Let me know if I can provide any more traces for you.

@stas00
Copy link
Contributor

stas00 commented Apr 18, 2021

So this looks more like an underflow, rather than overflow, as activations are tiny and you got nan and not inf and already at batch 2! So this is totally different from t5/mt5 problem.

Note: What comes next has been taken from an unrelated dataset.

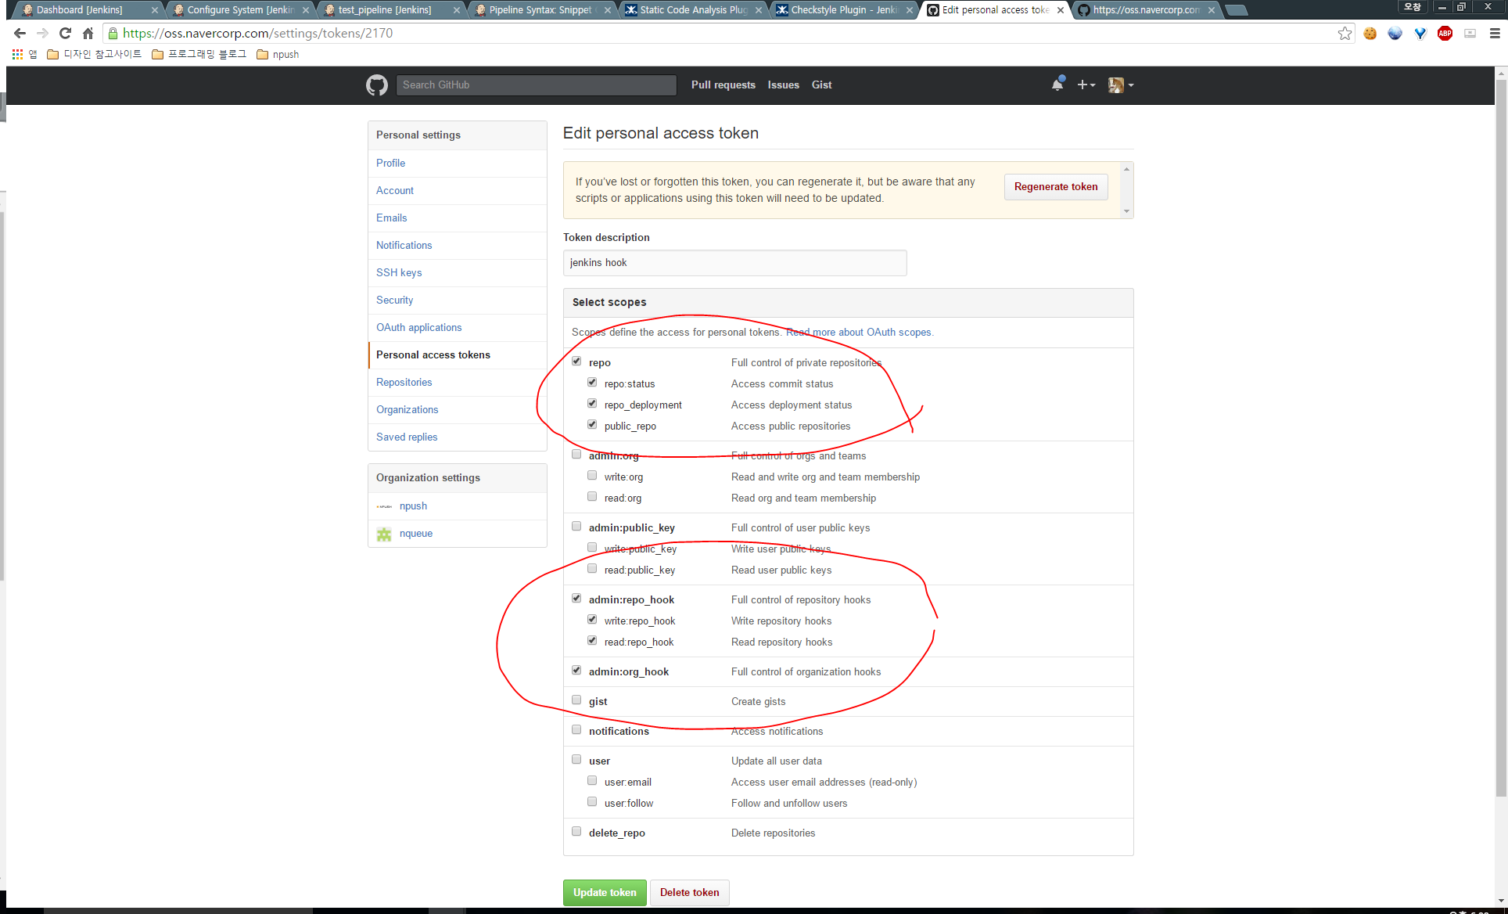Image resolution: width=1508 pixels, height=914 pixels.
Task: Bookmark page with star icon
Action: click(x=1345, y=33)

In this case I will modify the code to print abs_min as well - we are probably going to see tiny-tiny numbers there.

How do I reproduce this?

@LouisCastricato
Copy link
Author

We are trying to find a minimal example for you that can be ran on a 3090.

@LouisCastricato
Copy link
Author

LouisCastricato commented Apr 19, 2021

The lowest we could make the memory requirement was 32GB. We sent you a login for an instance with 6x A100s.

The command you need to run, under ~/visual-grounding/Training/ is

deepspeed --num_gpus 1 distill.py --deepspeed_config ds_config.json --debug

It should output NaN information after the first batch. It is a (semi) minimal example that uses a custom AR trainer, but it crashes before the first optimizer step. The code is (relatively) easy to follow without reading through any of the custom data loaders. We've already confirmed it works with GPT2-XL.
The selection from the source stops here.